Sunday, March 10, 2013

iPads and Students with Communication Disorders

Autism, iPad, & Ean

This video is about a young boy who uses an iPad to help communicate vocabulary he is learning and working on. In this video we see as Ean looks at a picture of an item and is them directed to type the name of the picture on his iPad. While verbal and physical assistance is provided to get Ean to complete this fast he is able to correctly type, on the iPad, each picture he is shown. It is remarkable that while it is evident that Ean is non-verbal he still understands what the picture is and can use his fingers to type the name onto a text-to-speech software to use his voice. This video only shows the use of an iPad to communicate singular words but you can see how helpful this can be in communicating just simple demands and needs. 

Jake, 7-yr-old Autistic Boy, Uses iPad App iWriteWords

The application that Jake is using is a writing assistance application that helps the child learn and practice how to write a letter by using their finger to trace on the iPad. In addition to tracing letters, the individual letters lead up to creating words. This application recites each letter after the child traces it and recites the words once all letters are traced. This is a great app for a child to use independently to enhance their skills in writing and recognizing the different letters. While this may not directly help with holding a pencil and writing on paper it is important for the child to know what strokes to make and when to write a letter. 

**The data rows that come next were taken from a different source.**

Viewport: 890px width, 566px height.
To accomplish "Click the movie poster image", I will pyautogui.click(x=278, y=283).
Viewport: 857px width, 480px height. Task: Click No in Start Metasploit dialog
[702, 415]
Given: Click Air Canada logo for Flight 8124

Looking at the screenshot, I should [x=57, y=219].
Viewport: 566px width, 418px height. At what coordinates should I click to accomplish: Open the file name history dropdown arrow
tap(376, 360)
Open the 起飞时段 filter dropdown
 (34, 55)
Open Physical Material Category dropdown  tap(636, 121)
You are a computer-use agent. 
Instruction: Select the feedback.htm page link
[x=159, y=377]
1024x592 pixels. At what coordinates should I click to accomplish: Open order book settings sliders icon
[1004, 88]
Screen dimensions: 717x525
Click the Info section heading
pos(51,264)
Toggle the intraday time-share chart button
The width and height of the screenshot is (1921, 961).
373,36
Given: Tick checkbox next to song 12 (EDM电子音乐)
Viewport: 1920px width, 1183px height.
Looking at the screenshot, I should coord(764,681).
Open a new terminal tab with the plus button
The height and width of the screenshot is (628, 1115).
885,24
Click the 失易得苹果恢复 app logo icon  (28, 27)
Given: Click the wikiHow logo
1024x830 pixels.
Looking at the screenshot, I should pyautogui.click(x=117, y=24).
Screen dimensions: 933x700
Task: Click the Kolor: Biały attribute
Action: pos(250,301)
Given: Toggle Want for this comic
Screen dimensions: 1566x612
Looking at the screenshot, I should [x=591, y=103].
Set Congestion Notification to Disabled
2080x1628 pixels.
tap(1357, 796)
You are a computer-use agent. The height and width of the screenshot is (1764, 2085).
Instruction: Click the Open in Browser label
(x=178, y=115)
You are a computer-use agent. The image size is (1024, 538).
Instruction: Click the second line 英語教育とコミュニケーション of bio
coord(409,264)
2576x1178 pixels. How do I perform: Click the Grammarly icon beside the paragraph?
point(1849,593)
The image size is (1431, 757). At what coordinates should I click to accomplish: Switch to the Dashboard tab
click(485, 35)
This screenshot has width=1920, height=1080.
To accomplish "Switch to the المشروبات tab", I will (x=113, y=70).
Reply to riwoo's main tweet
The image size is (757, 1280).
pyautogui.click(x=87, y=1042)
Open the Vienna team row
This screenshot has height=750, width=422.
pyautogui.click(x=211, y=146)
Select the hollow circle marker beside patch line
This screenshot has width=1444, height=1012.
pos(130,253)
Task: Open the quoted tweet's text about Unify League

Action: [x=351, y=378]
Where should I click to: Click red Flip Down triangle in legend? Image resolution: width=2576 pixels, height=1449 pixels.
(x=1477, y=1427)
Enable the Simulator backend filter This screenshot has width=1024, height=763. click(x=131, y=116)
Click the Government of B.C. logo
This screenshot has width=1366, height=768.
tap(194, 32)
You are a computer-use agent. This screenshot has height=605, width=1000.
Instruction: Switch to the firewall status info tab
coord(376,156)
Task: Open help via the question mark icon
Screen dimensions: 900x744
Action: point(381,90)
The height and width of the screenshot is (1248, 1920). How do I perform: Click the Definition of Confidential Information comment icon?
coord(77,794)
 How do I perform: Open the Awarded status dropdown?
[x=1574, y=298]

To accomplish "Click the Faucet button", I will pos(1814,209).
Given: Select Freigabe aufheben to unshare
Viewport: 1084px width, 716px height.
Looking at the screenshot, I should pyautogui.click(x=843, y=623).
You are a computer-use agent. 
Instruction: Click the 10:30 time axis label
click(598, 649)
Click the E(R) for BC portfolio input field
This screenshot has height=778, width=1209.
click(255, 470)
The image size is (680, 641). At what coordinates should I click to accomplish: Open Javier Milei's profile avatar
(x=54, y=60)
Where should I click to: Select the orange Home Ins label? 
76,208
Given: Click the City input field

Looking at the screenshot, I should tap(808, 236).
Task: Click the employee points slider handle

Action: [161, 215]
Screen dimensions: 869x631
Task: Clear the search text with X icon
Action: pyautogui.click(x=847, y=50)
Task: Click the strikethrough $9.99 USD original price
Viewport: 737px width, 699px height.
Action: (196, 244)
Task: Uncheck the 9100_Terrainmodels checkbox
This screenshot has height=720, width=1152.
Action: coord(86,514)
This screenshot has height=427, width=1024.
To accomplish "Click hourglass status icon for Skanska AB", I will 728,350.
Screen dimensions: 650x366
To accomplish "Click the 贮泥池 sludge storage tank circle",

App Gives Autistic Children A Voice

This is a news story about a young boy who was finally able to communicate through the use of an iPad application. His mother described her feelings not knowing if her son would understand the questions she would ask him and was amazed at what she saw. Katie Linendoll, a Tech Expert, discusses the dramatic changes that have been seen since the introduction of the iPad in the world of communication for those with communication disorders. She specifically shares the app, Proloquo2Go, that with over 14,000 images and symbols in its built-in library it can aid in the communication of these children and other individuals in their surroundings. Children can either use one image or symbol to express a feeling or need, or they can string together multiple images/symbols to create complete sentences. This is said to be a very user friendly application that has been proven to make a difference as we saw in the little boy from the beginnings life. 

The Conversation: iPad Gives Voice to The Autistic

 Proloquo2Go, in laying meaning "speak out loud" describes exactly what this app accomplishes. In this video the co-creater of the application discusses how to use the application, why he chose to create this application, and what changes have been made for non-verbal children since the creation of the application. He shares that the driving point for creating this application was knowing how expensive communication devices can be and want this to be easily accessible to children around the world. He knows how important it is to communicate and wants everyone, children involved, to be able to share their wants and needs. 

Studying Autism and iPads

In this 60 Minute Interview Rhonda McEwen, a Canadian Professor, discusses her studies on the use of iPads by children with autism. McEwen shares that the progress may take time but learning to "play with language" is the first step to communicating and using the different applications provided for the iPad. 

After watching the different videos and interviews I have gained a much better understanding of the use and success of using iPads with individuals who have communication disorders. Watching the interaction of the children while using the iPad and what improvements have been seen, some more drastic than others, is astounding. It was interesting however to hear what Rhonda McEwen had to say in the 60 Minute interview. I had never taken the time to consider the period of time in which a child receives the iPad and when they start communicating. I guess I figured this happened automatically? That children would start with minimal communications and build up over time? It was fascinating to hear about this period of time in which the children are "playing with language" and adjusting to using the device. At first, after watching a few of the videos, I thought how many videos can a person watch on iPads and Communication disorders. But I soon realized that each video has a different message, a different learning point, another opportunity to grow and learn.